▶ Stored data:

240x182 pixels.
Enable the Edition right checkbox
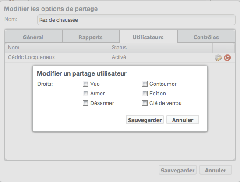point(145,94)
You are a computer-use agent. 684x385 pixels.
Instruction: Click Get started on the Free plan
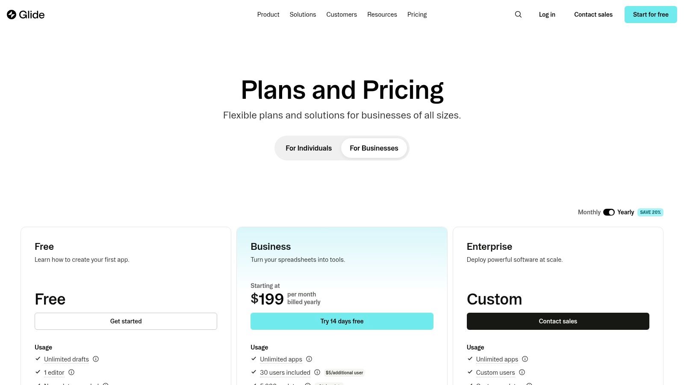126,321
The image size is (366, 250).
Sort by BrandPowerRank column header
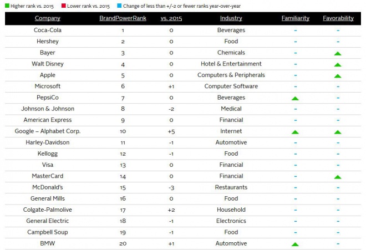123,18
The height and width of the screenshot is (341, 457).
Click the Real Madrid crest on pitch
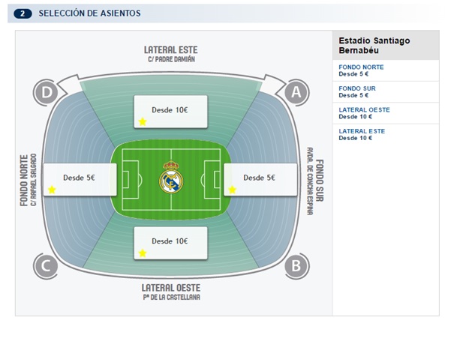point(171,179)
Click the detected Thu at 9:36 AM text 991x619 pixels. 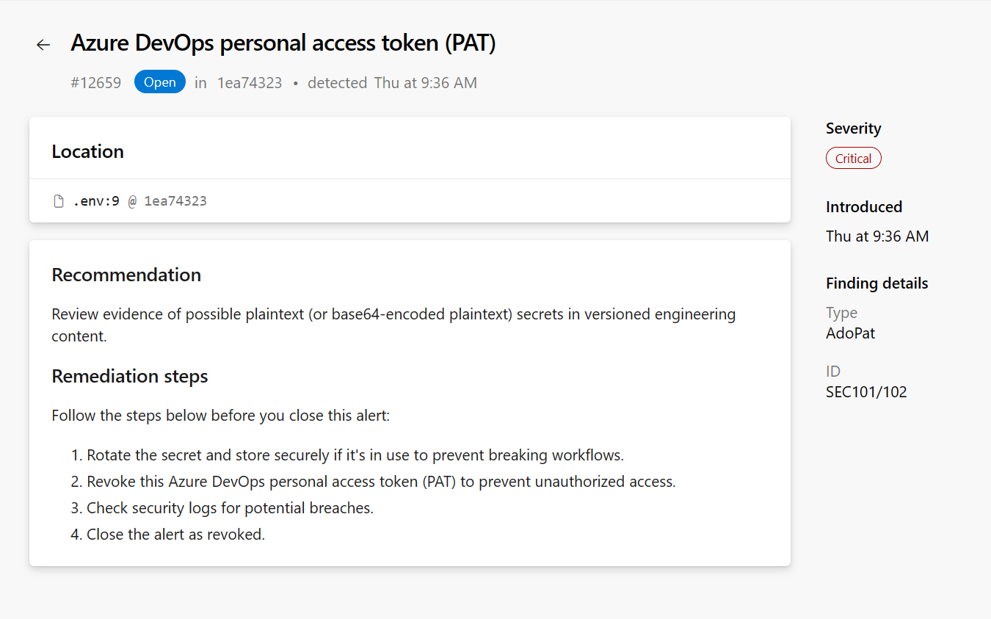(392, 83)
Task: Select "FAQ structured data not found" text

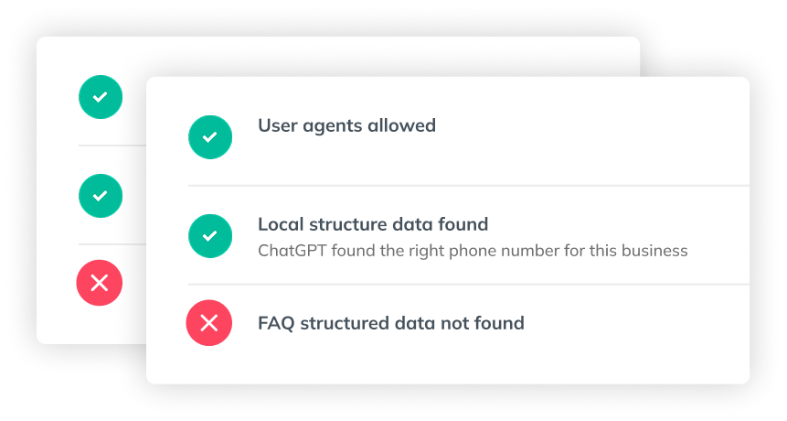Action: [390, 323]
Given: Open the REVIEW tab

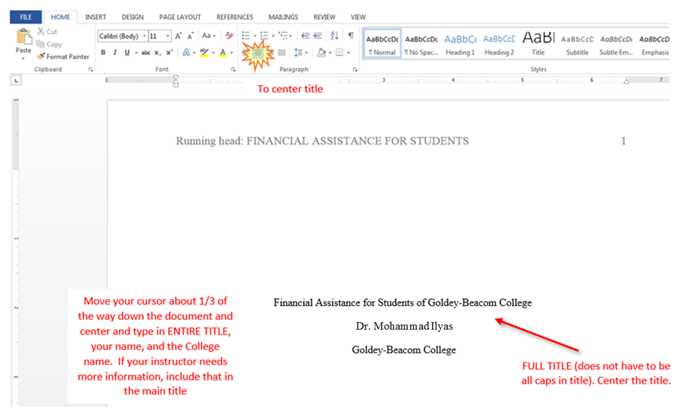Looking at the screenshot, I should pos(324,17).
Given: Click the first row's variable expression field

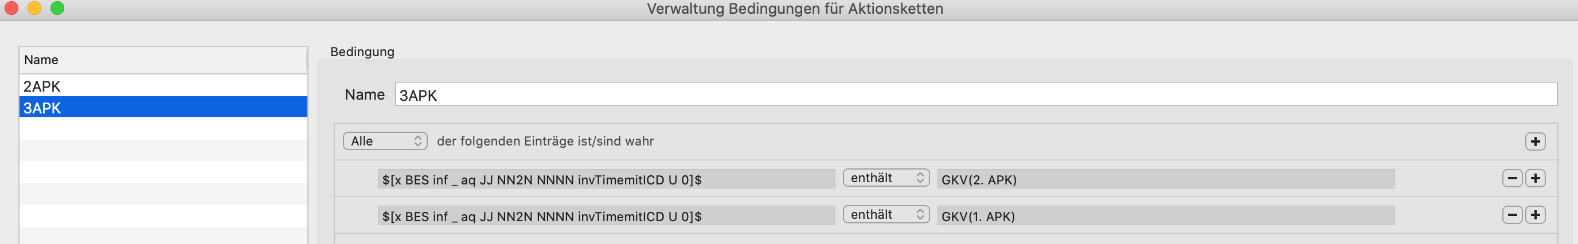Looking at the screenshot, I should click(606, 179).
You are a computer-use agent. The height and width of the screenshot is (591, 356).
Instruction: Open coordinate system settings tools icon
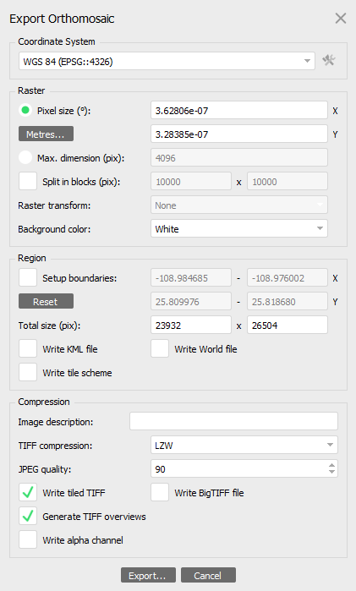tap(329, 60)
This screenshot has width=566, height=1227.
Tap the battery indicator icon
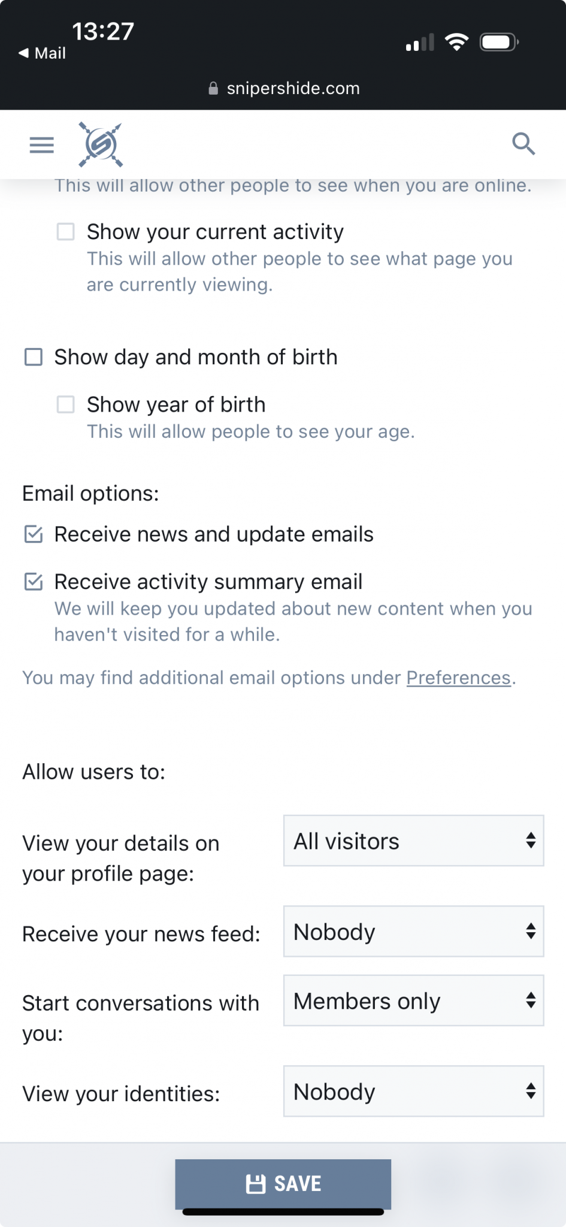pos(499,42)
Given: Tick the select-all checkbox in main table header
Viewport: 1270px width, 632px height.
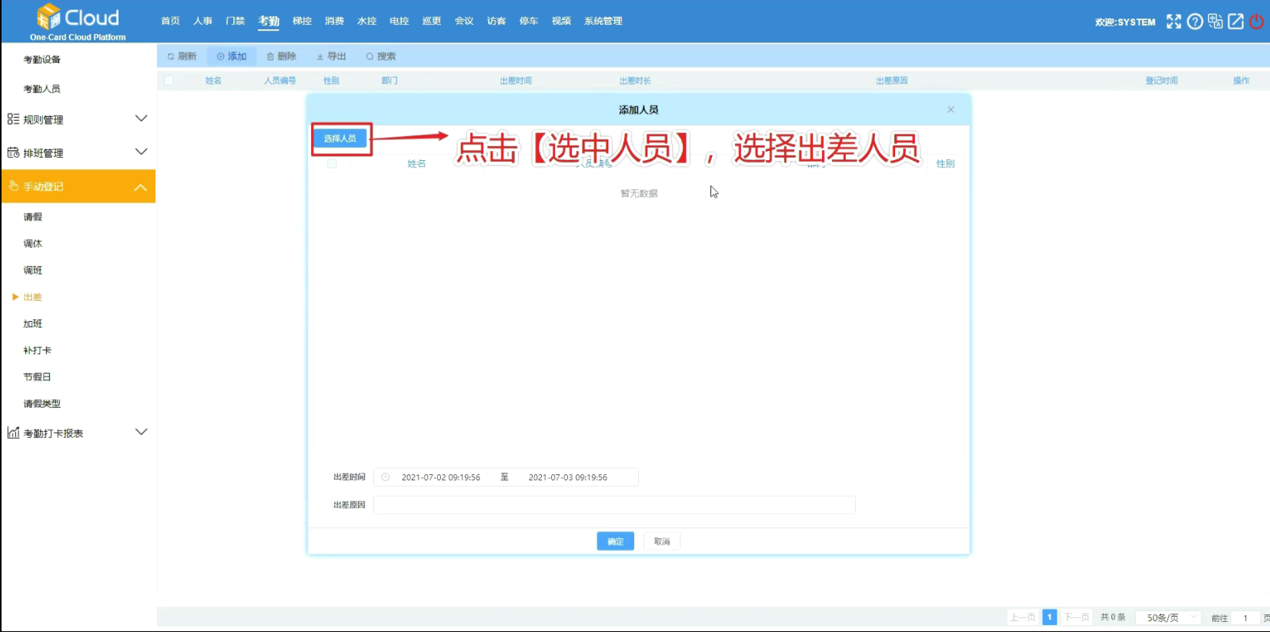Looking at the screenshot, I should 169,80.
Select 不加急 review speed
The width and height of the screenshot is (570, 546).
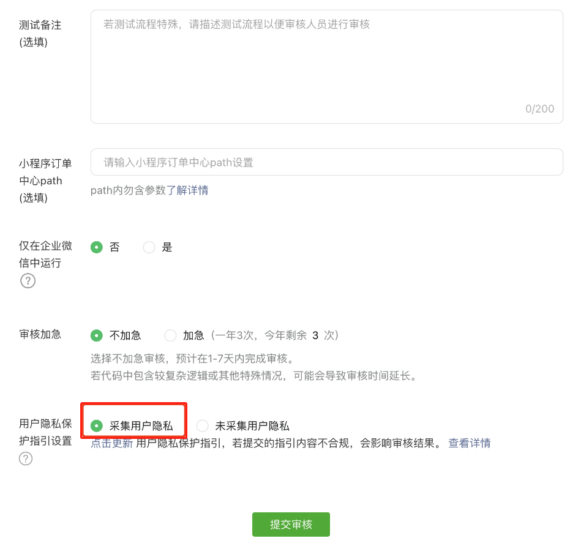click(x=96, y=335)
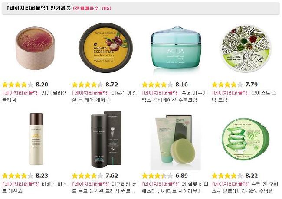The width and height of the screenshot is (282, 199).
Task: Open the Aloe Vera 92% soothing gel image
Action: [x=246, y=139]
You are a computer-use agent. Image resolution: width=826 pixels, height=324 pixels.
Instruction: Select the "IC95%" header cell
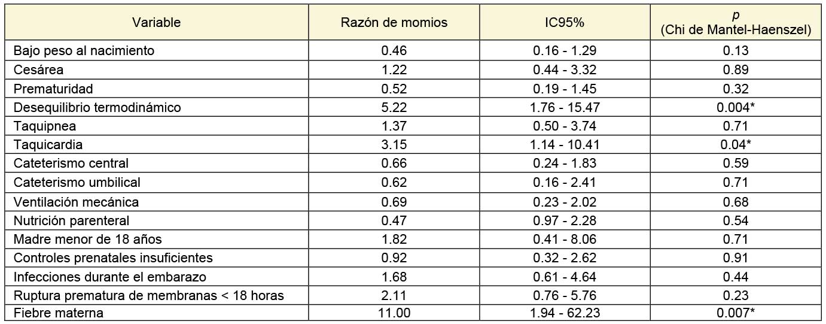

▶ Task item: Wherever a line holds the word "computer", copy that line out of the entries above.

▶ Task solution:
You are a computer-use agent. 684x385 pixels.
You are a computer-use agent. The height and width of the screenshot is (591, 356).
You are a computer-use agent. Image resolution: width=826 pixels, height=324 pixels.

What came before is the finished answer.